Concurrently, China is cancelling coal power plants, both planned and already under construction. In January 2017, China announced it had suspended plants totalling 120 Gigawatts of production. This is part of a continuing trend. China announced the suspension of 30 coal plants in 2016, representing 17 GW.
China is also cutting its domestic supply of coal with a commitment to close 1000 coal mines in 2016 and not open any new ones in the subsequent three years.
Beijing is equally impressive in its war on coal, having planned to cut 30% of its coal consumption in 2017 and having already pledged to completely ban all coal use by 2020. The city had previously announced it would close its four major coal-fired plants in 2016.
US coal exports to India wane
As for India, a combination of cost declines for renewables and new government policies is shifting the electrical power landscape of the world’s other large coal consumer.

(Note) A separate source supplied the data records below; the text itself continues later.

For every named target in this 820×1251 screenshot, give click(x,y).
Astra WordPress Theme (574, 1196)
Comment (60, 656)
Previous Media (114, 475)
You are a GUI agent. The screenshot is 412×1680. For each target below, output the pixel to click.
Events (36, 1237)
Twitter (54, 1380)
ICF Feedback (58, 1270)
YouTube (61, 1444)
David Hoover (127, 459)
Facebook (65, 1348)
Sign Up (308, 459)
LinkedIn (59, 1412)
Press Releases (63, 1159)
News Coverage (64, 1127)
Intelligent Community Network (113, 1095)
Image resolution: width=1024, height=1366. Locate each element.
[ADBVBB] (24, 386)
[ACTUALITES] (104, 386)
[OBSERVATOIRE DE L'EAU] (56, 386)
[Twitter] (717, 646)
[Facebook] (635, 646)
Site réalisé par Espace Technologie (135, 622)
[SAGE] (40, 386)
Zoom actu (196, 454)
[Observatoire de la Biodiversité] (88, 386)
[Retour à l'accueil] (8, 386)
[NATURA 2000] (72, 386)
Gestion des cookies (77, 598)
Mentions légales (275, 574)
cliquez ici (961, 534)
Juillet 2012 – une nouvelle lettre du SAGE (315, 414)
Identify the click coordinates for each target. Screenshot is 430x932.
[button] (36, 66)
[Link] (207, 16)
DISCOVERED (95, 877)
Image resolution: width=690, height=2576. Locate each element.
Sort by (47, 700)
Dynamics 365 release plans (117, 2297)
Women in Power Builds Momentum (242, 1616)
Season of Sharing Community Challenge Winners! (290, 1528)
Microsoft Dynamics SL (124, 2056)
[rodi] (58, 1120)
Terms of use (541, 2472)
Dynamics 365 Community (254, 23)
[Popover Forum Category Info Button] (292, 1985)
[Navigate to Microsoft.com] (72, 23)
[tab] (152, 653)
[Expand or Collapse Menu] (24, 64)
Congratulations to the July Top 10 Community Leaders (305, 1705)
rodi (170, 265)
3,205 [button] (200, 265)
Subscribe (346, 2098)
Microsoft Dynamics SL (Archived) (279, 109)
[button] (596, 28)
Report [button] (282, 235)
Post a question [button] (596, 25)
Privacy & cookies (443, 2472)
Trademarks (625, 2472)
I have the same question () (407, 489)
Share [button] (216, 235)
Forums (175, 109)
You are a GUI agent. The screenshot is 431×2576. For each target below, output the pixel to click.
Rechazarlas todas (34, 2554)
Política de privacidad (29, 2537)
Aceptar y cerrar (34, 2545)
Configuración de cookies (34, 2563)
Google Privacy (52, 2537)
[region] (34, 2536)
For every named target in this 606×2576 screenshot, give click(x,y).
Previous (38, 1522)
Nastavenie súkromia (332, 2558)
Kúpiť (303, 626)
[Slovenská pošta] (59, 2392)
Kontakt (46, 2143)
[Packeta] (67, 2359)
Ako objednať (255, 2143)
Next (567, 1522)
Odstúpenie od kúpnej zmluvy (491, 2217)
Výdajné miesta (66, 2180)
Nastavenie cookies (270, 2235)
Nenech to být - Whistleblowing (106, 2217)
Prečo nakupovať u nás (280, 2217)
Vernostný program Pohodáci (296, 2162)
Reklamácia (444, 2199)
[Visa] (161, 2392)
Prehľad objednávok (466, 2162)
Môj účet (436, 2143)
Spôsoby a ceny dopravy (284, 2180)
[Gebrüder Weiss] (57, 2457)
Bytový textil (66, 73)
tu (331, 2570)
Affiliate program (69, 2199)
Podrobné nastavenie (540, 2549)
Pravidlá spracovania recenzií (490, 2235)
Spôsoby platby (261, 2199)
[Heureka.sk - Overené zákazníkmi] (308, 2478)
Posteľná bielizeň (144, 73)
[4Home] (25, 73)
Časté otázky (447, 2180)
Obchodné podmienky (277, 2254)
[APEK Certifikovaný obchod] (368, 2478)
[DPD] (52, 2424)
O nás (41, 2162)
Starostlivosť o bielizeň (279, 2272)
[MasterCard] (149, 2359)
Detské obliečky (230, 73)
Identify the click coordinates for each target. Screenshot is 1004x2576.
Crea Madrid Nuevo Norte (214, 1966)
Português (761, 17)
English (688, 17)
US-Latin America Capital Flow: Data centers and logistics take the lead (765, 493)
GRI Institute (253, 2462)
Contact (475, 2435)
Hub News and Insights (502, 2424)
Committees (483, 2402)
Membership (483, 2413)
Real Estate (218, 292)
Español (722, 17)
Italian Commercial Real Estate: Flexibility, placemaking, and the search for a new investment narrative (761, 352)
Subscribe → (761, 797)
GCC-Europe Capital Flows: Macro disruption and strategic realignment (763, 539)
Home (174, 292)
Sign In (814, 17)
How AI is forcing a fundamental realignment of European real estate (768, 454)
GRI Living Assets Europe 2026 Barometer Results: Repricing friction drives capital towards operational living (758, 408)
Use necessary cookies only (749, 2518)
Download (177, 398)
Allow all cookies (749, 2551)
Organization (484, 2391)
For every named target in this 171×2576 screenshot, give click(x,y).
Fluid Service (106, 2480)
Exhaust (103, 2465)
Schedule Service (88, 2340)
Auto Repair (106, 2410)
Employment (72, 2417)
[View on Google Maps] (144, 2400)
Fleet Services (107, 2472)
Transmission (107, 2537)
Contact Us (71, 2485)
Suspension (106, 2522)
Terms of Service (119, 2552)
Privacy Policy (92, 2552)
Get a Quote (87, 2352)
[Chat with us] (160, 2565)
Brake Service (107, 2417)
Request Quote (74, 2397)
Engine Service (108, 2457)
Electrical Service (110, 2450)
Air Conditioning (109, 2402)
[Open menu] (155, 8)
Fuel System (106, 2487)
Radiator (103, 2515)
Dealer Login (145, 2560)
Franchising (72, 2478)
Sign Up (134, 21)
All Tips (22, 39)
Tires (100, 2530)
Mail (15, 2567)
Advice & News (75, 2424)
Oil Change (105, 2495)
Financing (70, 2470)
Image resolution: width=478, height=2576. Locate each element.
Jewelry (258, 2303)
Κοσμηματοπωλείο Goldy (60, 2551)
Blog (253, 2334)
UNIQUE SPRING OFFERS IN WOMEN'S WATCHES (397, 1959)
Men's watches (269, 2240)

At an auction in May 2017, the state-run Solar Energy Corporation of India obtained a record low tariff of 2.44 Rupees (Rs) per kilowatt-hour (kWh) for Rajasthan’s Bhadla solar park, a 10,000-hectare facility on the edge of the Thar desert. This places solar energy at a considerably lower price than coal-fired plants. India’s largest power company, NTCP, sells electricity from its coal facilities at Rs3.20 per kWh.
At the policy level, India has targets for 100 GW of solar and 75 GW of wind installed capacities by 2022. But these goals may be too modest. In June 2017, Prime Minister Narendra Modi announced that its 40% renewables target for 2030 may be surpassed by 2027. This could mean no new coal plants being built in India until after 2022.
Recent data indicates that India is on track to meet its policy objectives. Between March 2014 and March 2017, India increased its solar capacity from 2.6 GW to 10 GW.
The impact on the country’s coal sector is already being felt. In June 2017, Coal India, the world’s largest coal producer – representing 82% of the country’s coal – announced the closure of 37 mines. Around the same period, the Indian states of Gujarat, Odisha and Uttar Pradesh cancelled thermal energy plants.
This is quite the energy transition as 60% of the country’s current electrical production stems from coal sources.
In parallel, the India experienced a 21.7% decline in coal imports in January 2017.
The decline of the global coal sector
Collectively, the impact of the decline of coal consumption in the US and China is a projected stagnation of global coal demand for the next 5 years.
Globally, a record breaking 64 GW of coal plant retirements occurred over 2015 and 2016. Global coal production fell the equivalent of 231 million tons of oil in 2016 alone.
US coal industry job numbers confirm domestic and export market trends. The industry went from 800,000 jobs in in the 1920s, to 130,000 in 2011 to a little over 70,000 today.
Yet, Richard Reavey, chief lobbyist for Cloud Peak Energy, a US coal enterprise with major investments in the Powder River Basin, described the Obama ban on new coal mining on public lands as a policy to restrict access to satisfying market demand.
Fittingly, the Trump administration repealed the moratorium on new coal leases on federal lands and froze the raising of royalties on these lands.
The 2017 spike in industry numbers may give the Trump administration the illusion (among many) that he is succeeding in reviving the US coal industry. But the long-term trends will continue to paint a different picture.